__Goal__.
Rewrite the rows from the start through the line containing "click(x=127, y=257)", replacing "Viewport" with "Window" and leaving everything else unchanged.

__Data to process__.
◆ ◆ ◆ ◆
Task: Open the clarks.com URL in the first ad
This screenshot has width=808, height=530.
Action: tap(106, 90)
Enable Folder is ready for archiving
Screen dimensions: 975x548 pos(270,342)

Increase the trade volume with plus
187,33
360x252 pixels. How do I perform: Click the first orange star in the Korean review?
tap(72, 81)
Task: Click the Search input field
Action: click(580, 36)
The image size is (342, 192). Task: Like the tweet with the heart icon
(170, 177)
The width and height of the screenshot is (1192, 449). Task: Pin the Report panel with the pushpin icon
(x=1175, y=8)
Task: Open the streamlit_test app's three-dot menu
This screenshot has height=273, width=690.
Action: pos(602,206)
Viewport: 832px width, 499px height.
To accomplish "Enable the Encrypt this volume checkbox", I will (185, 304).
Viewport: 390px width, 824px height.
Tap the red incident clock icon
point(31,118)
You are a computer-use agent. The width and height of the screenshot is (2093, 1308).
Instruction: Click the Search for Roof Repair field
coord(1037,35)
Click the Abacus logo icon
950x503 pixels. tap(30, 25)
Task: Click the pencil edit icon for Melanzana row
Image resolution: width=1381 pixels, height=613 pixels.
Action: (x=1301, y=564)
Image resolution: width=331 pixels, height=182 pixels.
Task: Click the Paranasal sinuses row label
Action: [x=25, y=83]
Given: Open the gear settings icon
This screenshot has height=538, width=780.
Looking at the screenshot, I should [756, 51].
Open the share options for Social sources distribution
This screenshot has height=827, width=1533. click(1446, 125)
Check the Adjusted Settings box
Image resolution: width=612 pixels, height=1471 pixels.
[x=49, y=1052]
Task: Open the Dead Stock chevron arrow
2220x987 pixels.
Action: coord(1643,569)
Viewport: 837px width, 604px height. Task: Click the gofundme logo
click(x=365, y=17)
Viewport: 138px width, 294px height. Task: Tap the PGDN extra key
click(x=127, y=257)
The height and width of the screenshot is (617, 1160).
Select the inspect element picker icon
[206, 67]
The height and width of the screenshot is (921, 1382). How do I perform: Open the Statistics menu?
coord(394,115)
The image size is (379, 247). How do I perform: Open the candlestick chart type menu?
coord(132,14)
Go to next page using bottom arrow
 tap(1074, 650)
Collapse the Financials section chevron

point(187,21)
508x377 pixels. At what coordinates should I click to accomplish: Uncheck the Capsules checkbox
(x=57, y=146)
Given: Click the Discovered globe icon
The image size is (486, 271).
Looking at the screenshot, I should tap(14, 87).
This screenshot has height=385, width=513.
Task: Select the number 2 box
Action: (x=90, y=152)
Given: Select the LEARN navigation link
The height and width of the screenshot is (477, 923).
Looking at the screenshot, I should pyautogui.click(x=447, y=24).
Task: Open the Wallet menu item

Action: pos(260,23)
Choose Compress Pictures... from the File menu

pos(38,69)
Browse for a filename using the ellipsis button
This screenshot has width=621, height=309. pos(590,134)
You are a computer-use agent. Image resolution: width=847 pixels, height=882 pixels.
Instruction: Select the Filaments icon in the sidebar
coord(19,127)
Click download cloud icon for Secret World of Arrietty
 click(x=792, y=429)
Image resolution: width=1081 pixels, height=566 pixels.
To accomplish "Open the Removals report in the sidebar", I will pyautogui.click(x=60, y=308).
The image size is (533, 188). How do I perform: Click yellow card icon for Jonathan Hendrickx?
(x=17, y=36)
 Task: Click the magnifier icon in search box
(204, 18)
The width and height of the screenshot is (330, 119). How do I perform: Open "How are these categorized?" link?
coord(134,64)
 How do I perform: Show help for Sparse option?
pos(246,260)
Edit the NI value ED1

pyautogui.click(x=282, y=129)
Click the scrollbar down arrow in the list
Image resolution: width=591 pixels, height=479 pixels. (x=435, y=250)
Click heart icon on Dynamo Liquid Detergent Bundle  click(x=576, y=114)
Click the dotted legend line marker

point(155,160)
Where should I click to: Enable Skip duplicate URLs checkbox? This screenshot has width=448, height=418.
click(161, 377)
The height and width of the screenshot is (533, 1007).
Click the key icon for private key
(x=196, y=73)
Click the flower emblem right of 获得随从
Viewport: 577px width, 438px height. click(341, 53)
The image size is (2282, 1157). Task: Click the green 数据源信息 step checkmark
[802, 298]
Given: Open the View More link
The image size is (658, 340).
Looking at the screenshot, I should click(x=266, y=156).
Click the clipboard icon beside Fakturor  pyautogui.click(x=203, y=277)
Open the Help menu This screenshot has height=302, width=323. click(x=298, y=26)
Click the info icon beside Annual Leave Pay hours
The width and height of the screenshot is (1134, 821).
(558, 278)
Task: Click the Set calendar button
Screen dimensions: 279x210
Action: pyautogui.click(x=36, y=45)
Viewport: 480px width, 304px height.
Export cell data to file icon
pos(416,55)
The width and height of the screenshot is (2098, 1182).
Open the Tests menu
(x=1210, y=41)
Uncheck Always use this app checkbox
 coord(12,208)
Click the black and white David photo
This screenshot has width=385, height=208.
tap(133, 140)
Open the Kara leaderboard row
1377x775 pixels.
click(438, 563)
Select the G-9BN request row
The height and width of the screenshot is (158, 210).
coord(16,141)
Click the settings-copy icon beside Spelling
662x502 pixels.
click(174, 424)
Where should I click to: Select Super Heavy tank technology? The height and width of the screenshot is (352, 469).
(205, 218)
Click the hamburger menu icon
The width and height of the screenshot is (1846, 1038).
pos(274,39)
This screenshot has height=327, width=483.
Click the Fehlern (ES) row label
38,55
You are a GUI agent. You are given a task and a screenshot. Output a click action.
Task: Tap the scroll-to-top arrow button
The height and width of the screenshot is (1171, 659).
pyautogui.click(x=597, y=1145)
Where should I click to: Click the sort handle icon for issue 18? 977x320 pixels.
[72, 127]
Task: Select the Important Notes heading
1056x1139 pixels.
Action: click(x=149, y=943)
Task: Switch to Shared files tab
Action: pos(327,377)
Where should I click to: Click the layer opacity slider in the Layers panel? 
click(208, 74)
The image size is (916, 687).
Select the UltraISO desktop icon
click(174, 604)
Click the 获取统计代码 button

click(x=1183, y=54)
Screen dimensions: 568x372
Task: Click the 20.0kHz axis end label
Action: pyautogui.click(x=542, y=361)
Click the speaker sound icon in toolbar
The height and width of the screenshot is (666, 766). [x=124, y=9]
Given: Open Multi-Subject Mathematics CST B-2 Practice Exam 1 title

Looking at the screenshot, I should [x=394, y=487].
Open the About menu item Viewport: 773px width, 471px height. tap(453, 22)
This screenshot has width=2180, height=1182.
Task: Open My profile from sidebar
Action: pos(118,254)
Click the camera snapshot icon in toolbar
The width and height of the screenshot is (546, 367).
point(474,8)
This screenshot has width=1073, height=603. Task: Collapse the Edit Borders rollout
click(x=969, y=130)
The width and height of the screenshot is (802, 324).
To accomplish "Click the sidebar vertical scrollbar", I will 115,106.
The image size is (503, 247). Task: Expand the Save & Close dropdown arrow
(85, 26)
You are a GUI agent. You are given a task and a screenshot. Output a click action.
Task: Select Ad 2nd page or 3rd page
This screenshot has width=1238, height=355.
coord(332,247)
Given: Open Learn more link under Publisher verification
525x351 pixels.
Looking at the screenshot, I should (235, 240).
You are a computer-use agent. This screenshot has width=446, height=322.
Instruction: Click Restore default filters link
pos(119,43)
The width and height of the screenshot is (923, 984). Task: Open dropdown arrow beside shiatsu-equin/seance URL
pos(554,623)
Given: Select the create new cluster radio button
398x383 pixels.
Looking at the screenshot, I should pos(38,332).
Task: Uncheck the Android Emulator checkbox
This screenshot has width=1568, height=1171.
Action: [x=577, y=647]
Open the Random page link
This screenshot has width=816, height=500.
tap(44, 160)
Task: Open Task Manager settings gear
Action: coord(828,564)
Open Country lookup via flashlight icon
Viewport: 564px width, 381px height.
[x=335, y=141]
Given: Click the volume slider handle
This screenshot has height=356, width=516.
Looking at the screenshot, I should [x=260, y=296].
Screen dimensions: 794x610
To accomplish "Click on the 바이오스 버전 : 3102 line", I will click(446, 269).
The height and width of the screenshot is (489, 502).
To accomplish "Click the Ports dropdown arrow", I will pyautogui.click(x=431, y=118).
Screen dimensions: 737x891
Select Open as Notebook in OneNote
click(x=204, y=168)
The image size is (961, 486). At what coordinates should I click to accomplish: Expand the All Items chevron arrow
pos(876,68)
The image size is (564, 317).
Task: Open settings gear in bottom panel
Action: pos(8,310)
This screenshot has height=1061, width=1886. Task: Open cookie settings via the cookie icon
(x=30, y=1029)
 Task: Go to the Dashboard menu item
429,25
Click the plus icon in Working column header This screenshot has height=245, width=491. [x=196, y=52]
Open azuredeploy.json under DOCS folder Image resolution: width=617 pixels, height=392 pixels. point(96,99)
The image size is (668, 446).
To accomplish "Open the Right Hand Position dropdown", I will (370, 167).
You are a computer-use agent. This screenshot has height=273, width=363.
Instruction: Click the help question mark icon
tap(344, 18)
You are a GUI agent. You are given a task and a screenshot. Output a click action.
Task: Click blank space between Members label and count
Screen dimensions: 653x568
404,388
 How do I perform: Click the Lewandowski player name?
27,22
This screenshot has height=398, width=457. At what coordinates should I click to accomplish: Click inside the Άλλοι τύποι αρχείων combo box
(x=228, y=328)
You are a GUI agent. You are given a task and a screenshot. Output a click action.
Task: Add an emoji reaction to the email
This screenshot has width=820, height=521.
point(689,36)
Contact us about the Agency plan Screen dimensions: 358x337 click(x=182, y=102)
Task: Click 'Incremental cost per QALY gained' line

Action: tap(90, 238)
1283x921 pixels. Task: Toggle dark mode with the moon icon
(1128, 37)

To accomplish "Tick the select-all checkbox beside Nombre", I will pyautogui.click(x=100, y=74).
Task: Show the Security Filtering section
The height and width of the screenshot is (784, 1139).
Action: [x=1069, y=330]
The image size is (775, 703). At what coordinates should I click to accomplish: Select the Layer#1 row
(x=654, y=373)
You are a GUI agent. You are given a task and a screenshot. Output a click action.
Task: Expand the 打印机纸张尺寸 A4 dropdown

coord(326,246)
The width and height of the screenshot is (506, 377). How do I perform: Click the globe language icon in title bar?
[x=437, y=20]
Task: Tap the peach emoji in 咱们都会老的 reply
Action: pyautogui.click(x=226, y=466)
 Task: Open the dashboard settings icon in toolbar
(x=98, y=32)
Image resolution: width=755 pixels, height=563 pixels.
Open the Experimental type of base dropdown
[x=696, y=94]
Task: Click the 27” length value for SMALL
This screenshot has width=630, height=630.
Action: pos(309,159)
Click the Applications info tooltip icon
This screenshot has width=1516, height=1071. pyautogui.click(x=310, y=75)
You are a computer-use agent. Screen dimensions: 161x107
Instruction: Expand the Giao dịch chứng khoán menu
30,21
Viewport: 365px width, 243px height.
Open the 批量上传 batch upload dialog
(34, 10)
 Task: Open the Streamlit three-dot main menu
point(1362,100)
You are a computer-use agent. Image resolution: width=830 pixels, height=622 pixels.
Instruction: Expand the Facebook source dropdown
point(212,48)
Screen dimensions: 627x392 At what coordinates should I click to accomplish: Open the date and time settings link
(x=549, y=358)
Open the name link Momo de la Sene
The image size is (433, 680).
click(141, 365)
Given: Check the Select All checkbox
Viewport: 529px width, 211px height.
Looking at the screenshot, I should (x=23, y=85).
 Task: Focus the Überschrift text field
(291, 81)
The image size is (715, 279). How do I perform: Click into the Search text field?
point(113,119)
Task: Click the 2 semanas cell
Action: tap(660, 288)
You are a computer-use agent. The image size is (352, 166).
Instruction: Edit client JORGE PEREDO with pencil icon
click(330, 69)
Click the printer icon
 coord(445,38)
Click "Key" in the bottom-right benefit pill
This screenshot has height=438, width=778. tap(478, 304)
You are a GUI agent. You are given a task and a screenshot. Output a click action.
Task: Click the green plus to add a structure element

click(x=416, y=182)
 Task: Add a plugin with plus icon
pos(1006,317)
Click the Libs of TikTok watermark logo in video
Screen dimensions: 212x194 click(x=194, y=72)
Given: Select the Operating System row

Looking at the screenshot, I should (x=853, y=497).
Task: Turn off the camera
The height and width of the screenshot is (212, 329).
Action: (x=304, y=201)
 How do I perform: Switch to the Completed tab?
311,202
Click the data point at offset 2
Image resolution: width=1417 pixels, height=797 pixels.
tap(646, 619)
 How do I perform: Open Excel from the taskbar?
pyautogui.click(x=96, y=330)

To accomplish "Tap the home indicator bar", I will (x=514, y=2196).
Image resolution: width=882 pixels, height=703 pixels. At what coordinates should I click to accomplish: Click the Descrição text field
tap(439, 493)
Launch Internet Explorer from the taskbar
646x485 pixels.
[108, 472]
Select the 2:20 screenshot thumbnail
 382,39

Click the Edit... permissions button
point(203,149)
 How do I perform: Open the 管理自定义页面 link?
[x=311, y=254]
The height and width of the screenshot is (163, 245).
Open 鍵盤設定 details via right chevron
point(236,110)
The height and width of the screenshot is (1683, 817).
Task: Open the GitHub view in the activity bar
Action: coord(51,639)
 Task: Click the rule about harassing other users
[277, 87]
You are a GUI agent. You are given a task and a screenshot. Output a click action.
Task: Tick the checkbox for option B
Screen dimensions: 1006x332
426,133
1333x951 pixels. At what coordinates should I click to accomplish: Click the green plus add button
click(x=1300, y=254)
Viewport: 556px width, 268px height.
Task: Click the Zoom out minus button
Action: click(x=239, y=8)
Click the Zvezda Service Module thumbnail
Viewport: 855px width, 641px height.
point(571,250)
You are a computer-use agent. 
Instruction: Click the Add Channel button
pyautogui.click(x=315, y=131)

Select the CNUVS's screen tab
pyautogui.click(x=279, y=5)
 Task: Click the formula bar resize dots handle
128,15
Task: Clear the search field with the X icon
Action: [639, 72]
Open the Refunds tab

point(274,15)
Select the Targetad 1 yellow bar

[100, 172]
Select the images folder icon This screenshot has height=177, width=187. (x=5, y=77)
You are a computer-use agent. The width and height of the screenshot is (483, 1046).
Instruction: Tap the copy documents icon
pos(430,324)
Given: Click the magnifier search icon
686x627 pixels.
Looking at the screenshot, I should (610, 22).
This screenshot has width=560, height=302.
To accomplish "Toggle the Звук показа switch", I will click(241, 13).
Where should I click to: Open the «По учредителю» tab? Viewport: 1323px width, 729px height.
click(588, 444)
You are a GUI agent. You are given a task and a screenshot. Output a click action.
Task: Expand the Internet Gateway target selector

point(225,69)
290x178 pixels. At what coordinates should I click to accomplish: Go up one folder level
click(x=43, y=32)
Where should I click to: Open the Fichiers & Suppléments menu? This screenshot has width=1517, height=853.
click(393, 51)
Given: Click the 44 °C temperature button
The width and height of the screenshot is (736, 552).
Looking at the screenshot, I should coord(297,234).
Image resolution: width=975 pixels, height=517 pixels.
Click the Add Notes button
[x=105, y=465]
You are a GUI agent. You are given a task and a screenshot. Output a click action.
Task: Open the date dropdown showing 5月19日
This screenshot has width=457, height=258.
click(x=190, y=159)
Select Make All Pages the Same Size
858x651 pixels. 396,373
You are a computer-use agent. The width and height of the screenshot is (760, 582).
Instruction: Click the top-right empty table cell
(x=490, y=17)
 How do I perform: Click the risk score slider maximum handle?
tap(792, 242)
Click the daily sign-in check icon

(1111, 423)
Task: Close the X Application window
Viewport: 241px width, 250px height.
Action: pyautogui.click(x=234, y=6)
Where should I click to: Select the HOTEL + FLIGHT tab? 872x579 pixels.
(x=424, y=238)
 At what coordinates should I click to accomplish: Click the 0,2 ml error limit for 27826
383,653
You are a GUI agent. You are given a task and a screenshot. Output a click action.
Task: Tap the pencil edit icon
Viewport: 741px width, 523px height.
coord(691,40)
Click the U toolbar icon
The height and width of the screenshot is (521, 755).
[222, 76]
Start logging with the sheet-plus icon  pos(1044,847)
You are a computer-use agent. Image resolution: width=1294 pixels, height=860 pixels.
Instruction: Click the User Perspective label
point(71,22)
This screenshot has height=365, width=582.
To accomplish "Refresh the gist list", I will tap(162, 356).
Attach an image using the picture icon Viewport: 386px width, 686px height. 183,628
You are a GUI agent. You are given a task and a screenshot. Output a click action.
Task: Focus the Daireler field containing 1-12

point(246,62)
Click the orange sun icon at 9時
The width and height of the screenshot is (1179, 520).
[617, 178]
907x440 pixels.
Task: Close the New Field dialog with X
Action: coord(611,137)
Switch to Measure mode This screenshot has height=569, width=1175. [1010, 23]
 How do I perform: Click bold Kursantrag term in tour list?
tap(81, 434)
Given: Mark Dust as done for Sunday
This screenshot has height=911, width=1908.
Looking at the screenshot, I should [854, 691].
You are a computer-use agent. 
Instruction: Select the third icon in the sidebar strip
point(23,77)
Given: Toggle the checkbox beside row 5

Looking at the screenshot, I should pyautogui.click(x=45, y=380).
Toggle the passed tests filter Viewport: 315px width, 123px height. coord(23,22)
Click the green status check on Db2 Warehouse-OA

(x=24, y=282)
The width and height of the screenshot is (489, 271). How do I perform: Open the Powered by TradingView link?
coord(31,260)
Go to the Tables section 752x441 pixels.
◆ ◆ ◆ ◆
__Answer to the exercise__.
Task: Open the clarks.com URL in the first ad
This screenshot has width=808, height=530.
Action: tap(106, 90)
Enable Folder is ready for archiving
Screen dimensions: 975x548 pos(270,342)

Increase the trade volume with plus
187,33
360x252 pixels. How do I perform: Click the first orange star in the Korean review?
tap(72, 81)
Task: Click the Search input field
Action: click(580, 36)
The image size is (342, 192). Task: Like the tweet with the heart icon
(170, 177)
The width and height of the screenshot is (1192, 449). Task: Pin the Report panel with the pushpin icon
(x=1175, y=8)
Task: Open the streamlit_test app's three-dot menu
This screenshot has height=273, width=690.
Action: pos(602,206)
Window: 832px width, 499px height.
To accomplish "Enable the Encrypt this volume checkbox", I will (185, 304).
Window: 390px width, 824px height.
Tap the red incident clock icon
point(31,118)
You are a computer-use agent. The width and height of the screenshot is (2093, 1308).
Instruction: Click the Search for Roof Repair field
coord(1037,35)
Click the Abacus logo icon
950x503 pixels. tap(30, 25)
Task: Click the pencil edit icon for Melanzana row
Image resolution: width=1381 pixels, height=613 pixels.
Action: (x=1301, y=564)
Image resolution: width=331 pixels, height=182 pixels.
Task: Click the Paranasal sinuses row label
Action: [x=25, y=83]
Given: Open the gear settings icon
This screenshot has height=538, width=780.
Looking at the screenshot, I should [756, 51].
Open the share options for Social sources distribution
This screenshot has height=827, width=1533. click(1446, 125)
Check the Adjusted Settings box
Image resolution: width=612 pixels, height=1471 pixels.
[x=49, y=1052]
Task: Open the Dead Stock chevron arrow
2220x987 pixels.
Action: coord(1643,569)
Window: 837px width, 604px height. Task: Click the gofundme logo
click(x=365, y=17)
Window: 138px width, 294px height. Task: Tap the PGDN extra key
click(x=127, y=257)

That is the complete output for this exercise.